Reading and saving tables to root files

Goal

Learn how to customize the reading of tables from root files. Write tables selectively according to your choice.

Sources: tableIOout.cxx / tableIOin.cxx
Executables: o2-analysistutorial-tableioout, o2-analysistutorial-tableioin

The topic of reading tables from and writing tables to file is comprehensively discussed in sections Saving tables to file and Reading tables from file of these documentation pages.

Tables are saved to root trees with branches corresponding to the table columns. by default it is expected that a table with name TABLE is contained in a root tree O2tABLE and a column with name COLUMN, in a root branch fCOLUMN.

When processing AO2D root files the command line option –aod-file is sufficient to have the system fill the tables of the O2 Analysis Data Model with the information contained in the specified input files. This is of course because the layout of the data model and the AO2Ds is matched and the relations between table name and root tree names, column names and branch names is coded in the framework.
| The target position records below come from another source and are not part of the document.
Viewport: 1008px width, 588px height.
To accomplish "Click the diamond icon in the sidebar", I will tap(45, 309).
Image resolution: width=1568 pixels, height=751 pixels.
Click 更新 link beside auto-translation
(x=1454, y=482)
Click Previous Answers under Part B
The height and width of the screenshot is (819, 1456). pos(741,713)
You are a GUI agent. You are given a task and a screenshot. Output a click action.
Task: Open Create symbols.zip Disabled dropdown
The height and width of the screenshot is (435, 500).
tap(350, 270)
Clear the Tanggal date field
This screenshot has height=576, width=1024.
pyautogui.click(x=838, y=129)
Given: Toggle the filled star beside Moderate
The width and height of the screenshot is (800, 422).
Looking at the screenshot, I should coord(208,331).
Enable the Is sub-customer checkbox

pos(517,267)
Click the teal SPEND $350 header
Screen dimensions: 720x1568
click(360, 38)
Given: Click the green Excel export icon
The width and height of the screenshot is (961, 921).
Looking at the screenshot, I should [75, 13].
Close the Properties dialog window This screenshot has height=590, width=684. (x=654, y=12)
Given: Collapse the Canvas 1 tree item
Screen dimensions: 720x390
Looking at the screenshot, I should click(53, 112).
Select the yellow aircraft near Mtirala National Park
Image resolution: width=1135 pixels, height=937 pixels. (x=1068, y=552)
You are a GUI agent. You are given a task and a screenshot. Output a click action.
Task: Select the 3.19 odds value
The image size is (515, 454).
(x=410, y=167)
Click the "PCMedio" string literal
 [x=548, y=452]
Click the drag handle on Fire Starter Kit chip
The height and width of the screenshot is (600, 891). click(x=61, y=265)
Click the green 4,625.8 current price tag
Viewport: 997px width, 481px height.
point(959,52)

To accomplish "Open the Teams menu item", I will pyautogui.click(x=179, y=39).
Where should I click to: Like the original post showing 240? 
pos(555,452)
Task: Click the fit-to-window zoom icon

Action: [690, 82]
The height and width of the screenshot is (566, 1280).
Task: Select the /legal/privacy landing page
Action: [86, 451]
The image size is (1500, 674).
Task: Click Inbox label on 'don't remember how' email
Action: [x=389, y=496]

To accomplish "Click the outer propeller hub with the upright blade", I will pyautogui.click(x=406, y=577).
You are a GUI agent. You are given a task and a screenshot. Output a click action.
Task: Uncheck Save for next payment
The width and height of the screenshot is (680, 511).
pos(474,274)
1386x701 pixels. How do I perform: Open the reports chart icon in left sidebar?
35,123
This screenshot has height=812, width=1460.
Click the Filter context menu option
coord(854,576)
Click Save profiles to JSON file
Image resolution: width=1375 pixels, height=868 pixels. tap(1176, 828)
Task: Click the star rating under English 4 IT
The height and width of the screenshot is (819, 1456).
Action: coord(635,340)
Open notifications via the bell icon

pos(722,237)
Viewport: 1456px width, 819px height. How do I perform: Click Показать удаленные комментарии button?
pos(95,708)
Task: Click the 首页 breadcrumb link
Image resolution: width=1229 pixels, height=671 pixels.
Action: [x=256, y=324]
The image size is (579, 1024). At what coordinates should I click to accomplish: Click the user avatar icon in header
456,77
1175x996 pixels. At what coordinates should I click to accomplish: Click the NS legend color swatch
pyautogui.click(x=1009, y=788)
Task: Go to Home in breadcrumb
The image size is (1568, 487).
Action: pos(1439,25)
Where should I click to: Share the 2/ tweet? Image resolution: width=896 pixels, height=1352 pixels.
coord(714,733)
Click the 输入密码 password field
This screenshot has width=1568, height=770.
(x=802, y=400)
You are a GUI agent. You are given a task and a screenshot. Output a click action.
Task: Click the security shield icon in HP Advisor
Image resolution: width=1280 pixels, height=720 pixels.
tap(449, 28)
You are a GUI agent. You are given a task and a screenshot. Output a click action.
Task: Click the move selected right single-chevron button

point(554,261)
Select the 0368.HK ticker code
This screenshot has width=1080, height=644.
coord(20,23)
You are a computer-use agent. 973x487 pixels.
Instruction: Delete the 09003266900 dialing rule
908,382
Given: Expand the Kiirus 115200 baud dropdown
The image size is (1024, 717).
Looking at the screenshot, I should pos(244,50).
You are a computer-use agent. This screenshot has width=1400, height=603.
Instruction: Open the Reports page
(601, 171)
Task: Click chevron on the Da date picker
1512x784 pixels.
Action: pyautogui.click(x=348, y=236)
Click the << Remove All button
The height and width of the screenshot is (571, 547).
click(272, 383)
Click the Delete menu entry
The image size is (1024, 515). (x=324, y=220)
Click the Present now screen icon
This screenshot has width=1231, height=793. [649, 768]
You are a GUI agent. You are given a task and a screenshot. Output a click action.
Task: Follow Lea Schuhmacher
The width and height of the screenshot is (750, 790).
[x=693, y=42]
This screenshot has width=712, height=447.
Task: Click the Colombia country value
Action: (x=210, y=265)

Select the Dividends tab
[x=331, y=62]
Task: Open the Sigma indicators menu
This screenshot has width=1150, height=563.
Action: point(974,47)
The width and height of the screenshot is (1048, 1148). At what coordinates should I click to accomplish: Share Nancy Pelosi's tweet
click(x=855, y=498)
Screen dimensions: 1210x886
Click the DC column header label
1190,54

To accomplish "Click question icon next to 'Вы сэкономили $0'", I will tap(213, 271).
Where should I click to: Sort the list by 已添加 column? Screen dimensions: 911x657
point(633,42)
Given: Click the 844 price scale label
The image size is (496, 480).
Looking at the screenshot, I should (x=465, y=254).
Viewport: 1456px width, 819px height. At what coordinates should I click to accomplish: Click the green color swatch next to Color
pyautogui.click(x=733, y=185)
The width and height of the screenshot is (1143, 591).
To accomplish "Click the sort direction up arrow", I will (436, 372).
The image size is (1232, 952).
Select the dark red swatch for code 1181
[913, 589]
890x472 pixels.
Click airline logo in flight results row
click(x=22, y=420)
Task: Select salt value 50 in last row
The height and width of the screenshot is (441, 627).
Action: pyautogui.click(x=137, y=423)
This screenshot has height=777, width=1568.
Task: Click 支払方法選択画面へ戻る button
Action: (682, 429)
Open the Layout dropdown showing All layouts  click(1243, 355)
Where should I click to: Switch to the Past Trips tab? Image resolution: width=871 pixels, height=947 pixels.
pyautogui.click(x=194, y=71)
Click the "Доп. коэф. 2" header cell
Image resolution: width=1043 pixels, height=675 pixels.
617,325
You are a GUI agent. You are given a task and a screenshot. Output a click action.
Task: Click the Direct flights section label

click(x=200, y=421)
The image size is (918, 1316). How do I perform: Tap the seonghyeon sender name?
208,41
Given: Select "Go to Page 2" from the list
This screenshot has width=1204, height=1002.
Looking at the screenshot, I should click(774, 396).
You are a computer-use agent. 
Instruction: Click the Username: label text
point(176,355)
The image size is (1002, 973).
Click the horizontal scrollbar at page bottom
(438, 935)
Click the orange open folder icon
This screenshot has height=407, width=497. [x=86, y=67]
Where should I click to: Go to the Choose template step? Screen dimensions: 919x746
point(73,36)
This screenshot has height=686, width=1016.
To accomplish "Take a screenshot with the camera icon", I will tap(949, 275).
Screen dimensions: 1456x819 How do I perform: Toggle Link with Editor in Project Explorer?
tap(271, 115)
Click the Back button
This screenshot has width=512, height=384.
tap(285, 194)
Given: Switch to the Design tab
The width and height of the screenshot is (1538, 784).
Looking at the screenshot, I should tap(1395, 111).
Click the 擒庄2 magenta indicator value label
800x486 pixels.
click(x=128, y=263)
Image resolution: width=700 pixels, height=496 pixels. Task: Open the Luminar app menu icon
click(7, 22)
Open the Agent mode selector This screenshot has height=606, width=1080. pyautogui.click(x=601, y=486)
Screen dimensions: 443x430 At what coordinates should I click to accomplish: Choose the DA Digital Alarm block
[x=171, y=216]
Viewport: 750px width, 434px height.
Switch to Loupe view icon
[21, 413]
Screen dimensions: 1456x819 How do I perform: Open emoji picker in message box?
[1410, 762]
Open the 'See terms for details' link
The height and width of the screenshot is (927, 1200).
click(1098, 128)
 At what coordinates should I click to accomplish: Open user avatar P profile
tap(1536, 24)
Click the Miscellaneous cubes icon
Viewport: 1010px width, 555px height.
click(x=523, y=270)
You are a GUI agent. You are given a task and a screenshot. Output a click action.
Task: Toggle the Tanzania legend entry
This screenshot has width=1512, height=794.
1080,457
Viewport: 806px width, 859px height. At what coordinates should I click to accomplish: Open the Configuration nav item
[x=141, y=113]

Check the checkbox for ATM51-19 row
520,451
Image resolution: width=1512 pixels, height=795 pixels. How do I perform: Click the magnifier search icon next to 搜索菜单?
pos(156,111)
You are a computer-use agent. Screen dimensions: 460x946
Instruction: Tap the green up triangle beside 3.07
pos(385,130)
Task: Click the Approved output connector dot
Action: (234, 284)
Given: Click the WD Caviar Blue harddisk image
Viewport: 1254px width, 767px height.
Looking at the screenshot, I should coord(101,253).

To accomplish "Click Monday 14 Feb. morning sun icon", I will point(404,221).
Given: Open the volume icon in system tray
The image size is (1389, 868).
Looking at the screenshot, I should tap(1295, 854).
By default the writing of e.g. histograms created in a task also happens without much hassle. They are saved to one of the files AnalysisResults.root or QAResults.root (see tutorial Histograms).

This tutorial demonstrates how to customize the reading and writing of tables from and to root files.

Customized writing

The writing of tables to file is customized by command line options. The option –aod-writer-keep allows to specify which columns of which table are saved to which tree in which file.

In the tutorial example two tables are declared, table MinMaxPt with columns Minpt and Maxpt and table MinMaxEta with columns Mineta and Maxeta.

namespace o2::aod
{
namespace minmax
{
DECLARE_SOA_COLUMN(Minpt, minpt, float);
DECLARE_SOA_COLUMN(Maxpt, maxpt, float);
DECLARE_SOA_COLUMN(Mineta, mineta, float);
DECLARE_SOA_COLUMN(Maxeta, maxeta, float);
} // namespace minmax

DECLARE_SOA_TABLE(MinMaxPt, "AOD", "MINMAXPT",
                  minmax::Minpt, minmax::Maxpt);

DECLARE_SOA_TABLE(MinMaxEta, "AOD", "MINMAXETA",
                  minmax::Mineta, minmax::Maxeta);

} // namespace o2::aod

The table MinMaxPt is produced in task ProduceMinMaxPt but not consumed, means there is no other task which uses the table. The table is dangling. Table MinMaxEta on the other hand is produced in task ProduceMinMaxEta and consumed by task ConsumeMinMaxEta, hence not dangling.

Writing out dangling tables is easy. For this use

o2-analysistutorial-tablio-write --aod-file AO2D.root --aod-writer-keep dangling

As a result the file AnalysisResults_trees.root is created with directories DF_x, one directory for each processed data frame. And within the directories a tree O2minpaxpt with branches fMinpt and fMaxpt is created which holds the values of the dangling MinMaxPt table. The tree and column names are deduced from the table and column names.

If you do not like the name of the root file then use command line argument –aod-writer-resfile to specify the output file.

The implementation of an option which allows to save dangling tables only is motivated by the idea that tables which are consumed within a workflow are of temporary character and hence do normally not need to be saved.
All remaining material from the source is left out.